§ DOCUMENT SEGMENT
******************************

Posted: January 21st, 2015, 14:41
by jeremyb
AFAIK there are two variates on this monolithic. The Phison version and SSS version used by Kingston. I have no problem recovering the Phison version but for some reason every SSS version fails the same way, controller overheats, sometimes the controller logic works and it will boot into flash mode, sometimes not. The NAND chip isn't responding to any logic sent from the controller and the +3.3v rail is shorted to ground @ 5-20ohms. Voltages from logic signals are all low 0.9v - 2.4v.

I've tried removing the controllers silicon die, incrementally cutting the exposed 3.3v rail trying to find the short (which made no sense because cut segments still shorted to ground).. Perhaps the NAND IC is physically damaged. IDK..

Any ideas where this phantom short is originating from?

Re: Shorted Monolith = No Money :-(

Posted: January 21st, 2015, 14:55
by arvika
From my experience if VCC and GND is shorted - usually it means that nands module is damaged (crack, overheat etc). Maybe it is common failure for this model - like factory bad designed production.

Re: Shorted Monolith = No Money :-(

Posted: January 21st, 2015, 17:02
by jeremyb
arvika wrote:From my experience if VCC and GND is shorted - usually it means that nands module is damaged (crack, overheat etc). Maybe it is common failure for this model - like factory bad designed production.

I think you are correct, I isolated the NAND chip and got the same results. PCB is .4mm, NAND die is .2mm, easy to break NAND....

Re: Shorted Monolith = No Money :-(

Posted: January 22nd, 2015, 5:08
by einstein9
Honestly jeremyb & arvika

I Admire your work (both of you)
in Addition to Sasha of course

Good to know you guys really

all the best in 2015 :>

Re: Shorted Monolith = No Money :-(

Posted: January 22nd, 2015, 13:03
by Matiw
jeremyb,

Did you split the PCB from the edge ? For my eyes, it seems sort of a physical impossibility ! That is amazing.

******************************

(Stored entries)
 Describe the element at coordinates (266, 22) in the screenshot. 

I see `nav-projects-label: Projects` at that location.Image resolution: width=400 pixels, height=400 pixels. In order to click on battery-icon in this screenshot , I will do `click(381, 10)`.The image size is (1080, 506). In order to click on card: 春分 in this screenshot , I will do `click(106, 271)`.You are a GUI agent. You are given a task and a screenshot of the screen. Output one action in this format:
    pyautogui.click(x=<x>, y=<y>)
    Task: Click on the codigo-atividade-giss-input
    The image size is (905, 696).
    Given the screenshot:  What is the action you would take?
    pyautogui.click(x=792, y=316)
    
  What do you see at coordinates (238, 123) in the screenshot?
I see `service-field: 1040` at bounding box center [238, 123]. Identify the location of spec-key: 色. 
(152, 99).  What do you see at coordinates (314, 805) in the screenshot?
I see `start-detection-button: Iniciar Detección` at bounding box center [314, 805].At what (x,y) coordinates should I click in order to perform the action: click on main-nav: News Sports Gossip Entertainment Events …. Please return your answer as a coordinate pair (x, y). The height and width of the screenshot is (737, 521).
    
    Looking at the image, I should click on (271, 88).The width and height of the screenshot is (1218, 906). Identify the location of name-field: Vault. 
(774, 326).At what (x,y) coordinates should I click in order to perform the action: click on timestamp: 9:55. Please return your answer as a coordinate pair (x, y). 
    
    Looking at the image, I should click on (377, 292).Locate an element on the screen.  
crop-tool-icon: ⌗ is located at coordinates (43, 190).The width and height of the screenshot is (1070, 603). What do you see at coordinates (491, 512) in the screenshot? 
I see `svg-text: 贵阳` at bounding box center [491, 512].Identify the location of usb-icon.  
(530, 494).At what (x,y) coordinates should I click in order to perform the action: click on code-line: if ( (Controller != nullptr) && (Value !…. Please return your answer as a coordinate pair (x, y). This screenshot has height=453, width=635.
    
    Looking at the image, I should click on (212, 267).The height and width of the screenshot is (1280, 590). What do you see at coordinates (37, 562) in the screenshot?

******************************

§ JOB 1
In the forum thread, what resistance did jeremyb measure between the +3.3v rail and ground?
§ JOB 2
Summarize the forum thread in two sentences.

§ WRITTEN ANSWER 1
5 to 20 ohms.

§ WRITTEN ANSWER 2
jeremyb reports that every SSS version of this monolithic, the one used by Kingston, fails the same way, with an overheating controller, a NAND chip that doesn't respond, and the +3.3v rail shorted to ground, and he asks where the short comes from. arvika says such a short usually means the NAND module is damaged, and jeremyb agrees after isolating the NAND chip and getting the same results, while later posts praise the posters' work and ask whether the PCB was split from the edge.